#### Problem description
Please return all lines of the data below containing the string "computer".
= Beginning of Section =
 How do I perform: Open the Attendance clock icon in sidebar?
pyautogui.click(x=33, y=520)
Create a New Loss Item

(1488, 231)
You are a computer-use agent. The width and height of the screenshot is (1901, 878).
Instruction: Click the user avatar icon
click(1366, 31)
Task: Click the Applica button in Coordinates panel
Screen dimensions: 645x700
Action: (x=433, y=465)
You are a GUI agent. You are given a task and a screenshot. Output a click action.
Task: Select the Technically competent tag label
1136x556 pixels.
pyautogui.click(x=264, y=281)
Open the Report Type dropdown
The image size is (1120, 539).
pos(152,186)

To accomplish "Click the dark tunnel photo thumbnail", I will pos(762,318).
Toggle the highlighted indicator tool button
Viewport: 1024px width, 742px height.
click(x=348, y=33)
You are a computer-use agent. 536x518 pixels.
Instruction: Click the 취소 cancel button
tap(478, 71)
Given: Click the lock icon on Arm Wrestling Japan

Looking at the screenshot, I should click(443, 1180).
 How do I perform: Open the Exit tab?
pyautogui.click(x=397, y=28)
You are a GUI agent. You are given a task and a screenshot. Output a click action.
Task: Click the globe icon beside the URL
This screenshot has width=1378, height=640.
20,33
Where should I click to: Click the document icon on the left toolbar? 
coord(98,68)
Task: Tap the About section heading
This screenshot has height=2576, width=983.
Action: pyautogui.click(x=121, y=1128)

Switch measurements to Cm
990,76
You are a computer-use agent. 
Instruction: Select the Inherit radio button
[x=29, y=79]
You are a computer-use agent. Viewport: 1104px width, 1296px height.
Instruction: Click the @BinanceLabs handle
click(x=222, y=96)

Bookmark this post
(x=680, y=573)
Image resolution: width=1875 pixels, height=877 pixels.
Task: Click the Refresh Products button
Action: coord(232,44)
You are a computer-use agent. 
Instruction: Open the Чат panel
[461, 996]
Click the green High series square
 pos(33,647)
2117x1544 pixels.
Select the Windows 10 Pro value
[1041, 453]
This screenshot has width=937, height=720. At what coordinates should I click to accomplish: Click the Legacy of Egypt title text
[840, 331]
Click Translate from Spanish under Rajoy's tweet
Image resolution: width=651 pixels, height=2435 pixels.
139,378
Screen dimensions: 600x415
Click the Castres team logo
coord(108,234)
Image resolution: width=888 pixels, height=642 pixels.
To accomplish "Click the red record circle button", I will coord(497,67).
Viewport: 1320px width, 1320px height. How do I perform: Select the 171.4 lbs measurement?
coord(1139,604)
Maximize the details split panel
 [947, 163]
= End of Section =
#### Response for this exercise
You are a computer-use agent. The width and height of the screenshot is (1901, 878).
You are a computer-use agent. 536x518 pixels.
You are a computer-use agent. 
You are a computer-use agent. Viewport: 1104px width, 1296px height.
You are a computer-use agent. 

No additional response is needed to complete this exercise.